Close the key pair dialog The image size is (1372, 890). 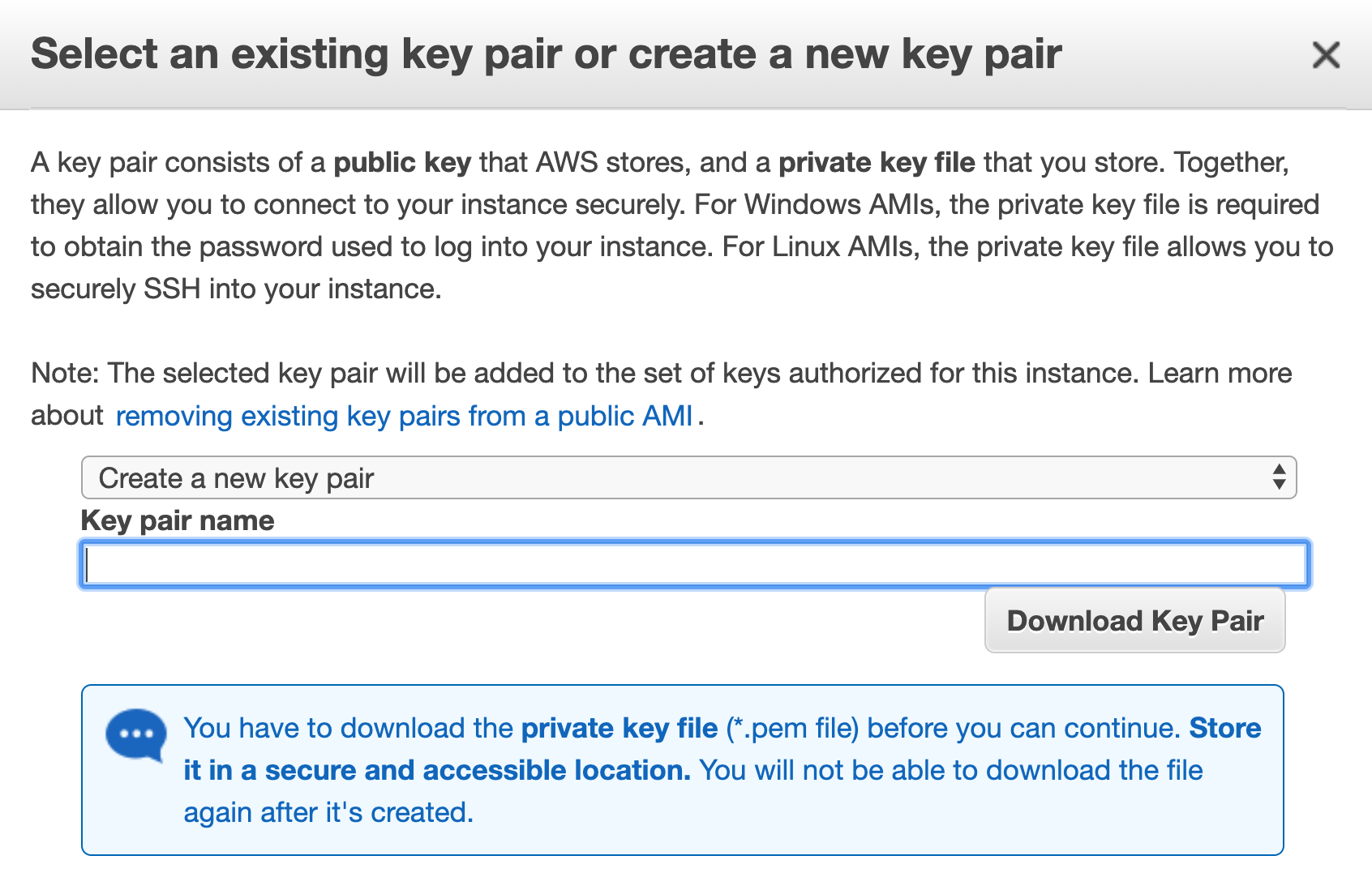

---

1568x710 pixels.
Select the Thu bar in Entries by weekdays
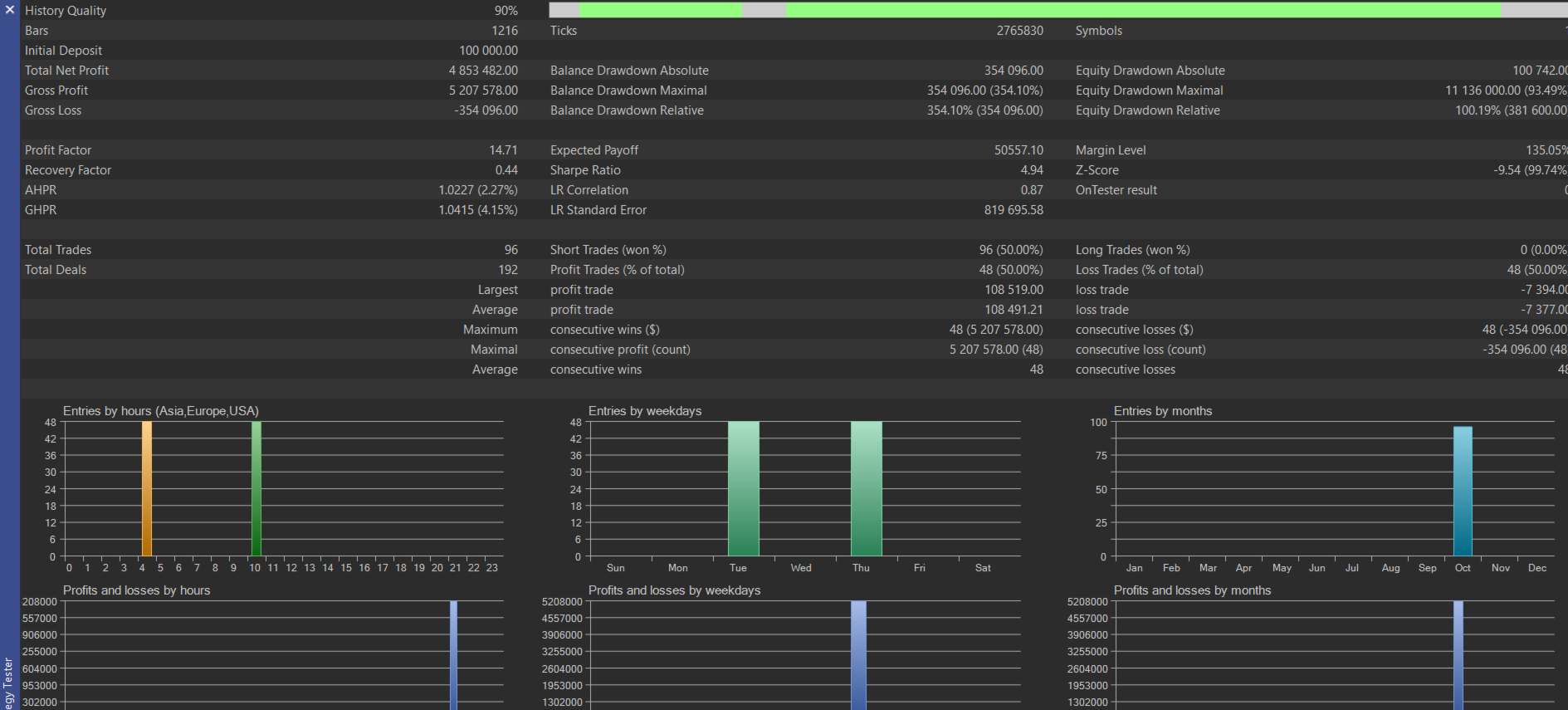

---

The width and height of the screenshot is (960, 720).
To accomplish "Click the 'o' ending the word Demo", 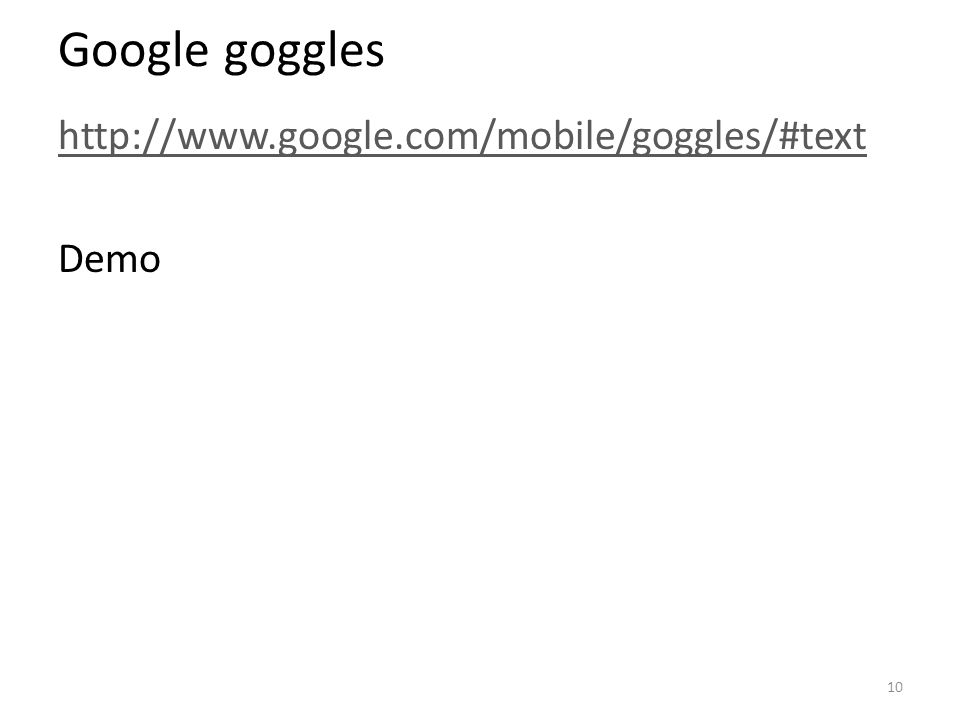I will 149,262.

# [Work item]
The output should be exactly the lines above from the line containing "1568x710 pixels." to the line containing "Select the Thu bar in Entries by weekdays", inclusive, with no other lines.

# [Your solution]
1568x710 pixels.
Select the Thu bar in Entries by weekdays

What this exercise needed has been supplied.